_EXERCISE GOAL_. Please return every line in the records below that contains the word "header".

_PROVIDED DATA_.
#####
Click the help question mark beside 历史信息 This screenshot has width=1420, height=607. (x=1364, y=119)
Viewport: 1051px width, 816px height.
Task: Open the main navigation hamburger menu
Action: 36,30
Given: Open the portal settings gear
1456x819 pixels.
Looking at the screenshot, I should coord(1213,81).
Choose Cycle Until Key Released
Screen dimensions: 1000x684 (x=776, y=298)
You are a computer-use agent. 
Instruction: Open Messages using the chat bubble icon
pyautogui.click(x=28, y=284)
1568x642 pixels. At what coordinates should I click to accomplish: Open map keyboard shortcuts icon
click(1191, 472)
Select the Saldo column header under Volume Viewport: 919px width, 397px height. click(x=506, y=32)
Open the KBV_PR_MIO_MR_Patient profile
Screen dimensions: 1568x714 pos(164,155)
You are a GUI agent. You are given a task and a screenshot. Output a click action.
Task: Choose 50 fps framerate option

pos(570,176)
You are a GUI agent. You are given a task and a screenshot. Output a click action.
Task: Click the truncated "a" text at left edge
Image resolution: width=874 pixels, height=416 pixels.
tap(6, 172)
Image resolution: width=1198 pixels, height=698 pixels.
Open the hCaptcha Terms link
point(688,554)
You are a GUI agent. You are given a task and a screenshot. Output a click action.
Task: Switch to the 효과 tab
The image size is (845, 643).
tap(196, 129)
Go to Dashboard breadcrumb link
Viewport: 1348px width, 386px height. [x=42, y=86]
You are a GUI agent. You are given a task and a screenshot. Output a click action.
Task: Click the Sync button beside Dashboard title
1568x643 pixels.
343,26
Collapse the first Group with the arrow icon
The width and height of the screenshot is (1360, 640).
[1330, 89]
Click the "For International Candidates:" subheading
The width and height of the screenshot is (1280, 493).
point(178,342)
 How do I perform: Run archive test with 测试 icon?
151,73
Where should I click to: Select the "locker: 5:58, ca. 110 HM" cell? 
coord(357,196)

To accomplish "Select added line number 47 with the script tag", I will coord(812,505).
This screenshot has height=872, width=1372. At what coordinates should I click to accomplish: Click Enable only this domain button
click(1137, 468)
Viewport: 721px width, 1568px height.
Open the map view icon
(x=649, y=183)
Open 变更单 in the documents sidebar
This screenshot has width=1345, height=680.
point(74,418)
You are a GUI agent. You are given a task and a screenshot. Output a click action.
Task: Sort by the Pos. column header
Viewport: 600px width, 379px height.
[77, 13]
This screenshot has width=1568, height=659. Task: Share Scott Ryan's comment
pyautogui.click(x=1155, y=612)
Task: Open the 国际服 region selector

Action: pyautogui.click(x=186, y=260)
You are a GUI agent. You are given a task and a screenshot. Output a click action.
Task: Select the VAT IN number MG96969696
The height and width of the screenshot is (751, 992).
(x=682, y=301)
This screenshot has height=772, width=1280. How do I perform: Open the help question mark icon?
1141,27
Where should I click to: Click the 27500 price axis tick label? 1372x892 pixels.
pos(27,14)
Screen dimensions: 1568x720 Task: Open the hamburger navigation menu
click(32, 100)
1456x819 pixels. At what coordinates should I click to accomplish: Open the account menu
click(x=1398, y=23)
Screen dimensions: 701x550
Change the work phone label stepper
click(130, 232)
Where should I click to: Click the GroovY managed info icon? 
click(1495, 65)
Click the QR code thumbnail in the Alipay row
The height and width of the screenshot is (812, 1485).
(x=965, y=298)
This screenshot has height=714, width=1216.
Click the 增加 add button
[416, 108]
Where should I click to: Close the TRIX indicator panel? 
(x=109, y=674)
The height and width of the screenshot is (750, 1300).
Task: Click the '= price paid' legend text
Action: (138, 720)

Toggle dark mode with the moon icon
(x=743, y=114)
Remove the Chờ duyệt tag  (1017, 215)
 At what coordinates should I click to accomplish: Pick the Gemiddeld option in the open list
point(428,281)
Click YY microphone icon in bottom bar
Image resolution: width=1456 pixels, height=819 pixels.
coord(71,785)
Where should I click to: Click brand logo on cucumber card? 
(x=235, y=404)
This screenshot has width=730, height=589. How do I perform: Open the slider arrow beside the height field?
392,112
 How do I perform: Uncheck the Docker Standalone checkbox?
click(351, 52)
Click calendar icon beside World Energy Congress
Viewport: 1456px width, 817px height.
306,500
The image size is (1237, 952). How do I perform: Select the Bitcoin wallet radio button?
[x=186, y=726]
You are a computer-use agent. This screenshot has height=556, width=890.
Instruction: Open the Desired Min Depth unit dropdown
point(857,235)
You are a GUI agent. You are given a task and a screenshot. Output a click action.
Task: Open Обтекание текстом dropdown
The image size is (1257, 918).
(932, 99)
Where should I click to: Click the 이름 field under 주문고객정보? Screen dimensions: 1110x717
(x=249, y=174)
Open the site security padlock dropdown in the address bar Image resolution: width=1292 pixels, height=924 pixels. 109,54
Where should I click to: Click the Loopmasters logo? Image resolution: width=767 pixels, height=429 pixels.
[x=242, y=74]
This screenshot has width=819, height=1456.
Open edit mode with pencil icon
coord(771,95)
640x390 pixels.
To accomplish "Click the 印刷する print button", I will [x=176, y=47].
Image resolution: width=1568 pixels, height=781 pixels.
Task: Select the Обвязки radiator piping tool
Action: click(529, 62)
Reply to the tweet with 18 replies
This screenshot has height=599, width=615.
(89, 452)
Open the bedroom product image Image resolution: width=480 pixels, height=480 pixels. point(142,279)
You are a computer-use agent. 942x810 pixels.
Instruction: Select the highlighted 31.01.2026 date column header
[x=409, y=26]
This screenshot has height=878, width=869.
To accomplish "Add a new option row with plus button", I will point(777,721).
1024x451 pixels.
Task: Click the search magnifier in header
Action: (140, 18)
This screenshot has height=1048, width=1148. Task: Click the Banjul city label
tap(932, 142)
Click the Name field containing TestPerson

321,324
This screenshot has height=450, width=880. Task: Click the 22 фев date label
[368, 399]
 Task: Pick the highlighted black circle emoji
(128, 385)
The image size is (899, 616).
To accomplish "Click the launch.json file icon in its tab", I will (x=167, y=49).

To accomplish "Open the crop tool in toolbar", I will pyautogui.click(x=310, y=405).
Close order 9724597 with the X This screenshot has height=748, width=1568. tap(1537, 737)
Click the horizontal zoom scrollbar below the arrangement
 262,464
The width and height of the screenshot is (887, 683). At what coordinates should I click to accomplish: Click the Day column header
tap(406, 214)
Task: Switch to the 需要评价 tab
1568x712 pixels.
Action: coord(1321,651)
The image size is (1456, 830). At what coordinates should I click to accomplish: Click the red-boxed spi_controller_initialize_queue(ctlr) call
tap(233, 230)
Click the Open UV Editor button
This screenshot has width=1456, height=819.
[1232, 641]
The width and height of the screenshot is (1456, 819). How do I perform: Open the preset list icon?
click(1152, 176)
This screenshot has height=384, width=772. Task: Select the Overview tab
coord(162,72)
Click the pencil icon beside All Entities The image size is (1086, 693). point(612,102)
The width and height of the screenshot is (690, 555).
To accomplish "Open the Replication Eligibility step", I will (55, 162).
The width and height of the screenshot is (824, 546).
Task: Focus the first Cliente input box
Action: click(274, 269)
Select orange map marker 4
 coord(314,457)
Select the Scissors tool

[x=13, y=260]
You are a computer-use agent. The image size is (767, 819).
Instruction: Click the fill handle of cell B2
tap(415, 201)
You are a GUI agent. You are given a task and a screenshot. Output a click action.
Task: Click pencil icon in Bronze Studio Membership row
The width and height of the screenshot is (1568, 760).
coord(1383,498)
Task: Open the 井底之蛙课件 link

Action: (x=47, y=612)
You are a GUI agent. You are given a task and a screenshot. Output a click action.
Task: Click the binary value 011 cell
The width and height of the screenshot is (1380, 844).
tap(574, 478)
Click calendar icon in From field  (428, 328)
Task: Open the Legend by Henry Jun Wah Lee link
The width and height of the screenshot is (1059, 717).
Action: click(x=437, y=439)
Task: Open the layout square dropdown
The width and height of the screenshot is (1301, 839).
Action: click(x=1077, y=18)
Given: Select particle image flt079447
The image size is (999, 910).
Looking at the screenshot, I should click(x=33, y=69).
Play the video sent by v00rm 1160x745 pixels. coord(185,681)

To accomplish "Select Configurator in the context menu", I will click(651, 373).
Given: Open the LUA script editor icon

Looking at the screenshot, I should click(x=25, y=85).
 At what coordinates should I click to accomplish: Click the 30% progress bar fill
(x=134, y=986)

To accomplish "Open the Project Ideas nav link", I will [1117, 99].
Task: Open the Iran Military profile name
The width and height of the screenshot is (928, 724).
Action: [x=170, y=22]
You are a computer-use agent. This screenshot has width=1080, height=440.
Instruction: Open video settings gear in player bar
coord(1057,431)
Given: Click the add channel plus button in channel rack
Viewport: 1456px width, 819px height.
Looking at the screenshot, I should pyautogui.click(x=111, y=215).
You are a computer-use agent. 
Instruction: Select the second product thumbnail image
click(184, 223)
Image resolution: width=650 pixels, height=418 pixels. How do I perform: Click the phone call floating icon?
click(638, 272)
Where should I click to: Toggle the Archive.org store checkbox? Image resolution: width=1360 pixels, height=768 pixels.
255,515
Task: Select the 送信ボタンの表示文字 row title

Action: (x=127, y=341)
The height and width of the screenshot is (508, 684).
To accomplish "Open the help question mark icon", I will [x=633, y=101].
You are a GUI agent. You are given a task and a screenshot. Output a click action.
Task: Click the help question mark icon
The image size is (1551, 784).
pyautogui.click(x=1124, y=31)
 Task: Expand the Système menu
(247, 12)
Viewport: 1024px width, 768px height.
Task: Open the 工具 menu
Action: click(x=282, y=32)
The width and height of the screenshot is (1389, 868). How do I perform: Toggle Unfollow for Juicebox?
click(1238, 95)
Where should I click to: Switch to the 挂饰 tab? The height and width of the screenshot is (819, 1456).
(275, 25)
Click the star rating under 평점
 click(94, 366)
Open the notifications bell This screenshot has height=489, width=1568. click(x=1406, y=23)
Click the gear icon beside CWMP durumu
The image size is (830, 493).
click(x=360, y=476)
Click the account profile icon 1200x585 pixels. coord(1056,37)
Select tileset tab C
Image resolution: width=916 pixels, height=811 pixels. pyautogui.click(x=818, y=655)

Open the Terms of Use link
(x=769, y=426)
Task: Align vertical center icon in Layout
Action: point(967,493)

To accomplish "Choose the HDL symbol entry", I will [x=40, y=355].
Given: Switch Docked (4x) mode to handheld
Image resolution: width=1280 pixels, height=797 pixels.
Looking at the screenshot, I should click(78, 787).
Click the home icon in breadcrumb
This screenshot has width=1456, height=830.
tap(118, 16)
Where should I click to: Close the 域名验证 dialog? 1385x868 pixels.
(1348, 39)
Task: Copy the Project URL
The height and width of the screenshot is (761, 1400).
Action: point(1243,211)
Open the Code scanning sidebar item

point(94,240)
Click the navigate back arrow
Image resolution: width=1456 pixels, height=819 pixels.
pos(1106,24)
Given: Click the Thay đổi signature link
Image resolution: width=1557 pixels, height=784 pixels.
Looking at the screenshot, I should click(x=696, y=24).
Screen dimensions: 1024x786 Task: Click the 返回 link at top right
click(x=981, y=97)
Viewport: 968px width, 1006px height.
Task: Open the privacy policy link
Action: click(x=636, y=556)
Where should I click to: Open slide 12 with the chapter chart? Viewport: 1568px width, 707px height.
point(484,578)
#####
_RESPONSE BELOW_.
Select the Saldo column header under Volume Viewport: 919px width, 397px height. click(x=506, y=32)
Task: Sort by the Pos. column header
Instruction: Select the highlighted 31.01.2026 date column header
Task: Click the search magnifier in header
The width and height of the screenshot is (887, 683). At what coordinates should I click to accomplish: Click the Day column header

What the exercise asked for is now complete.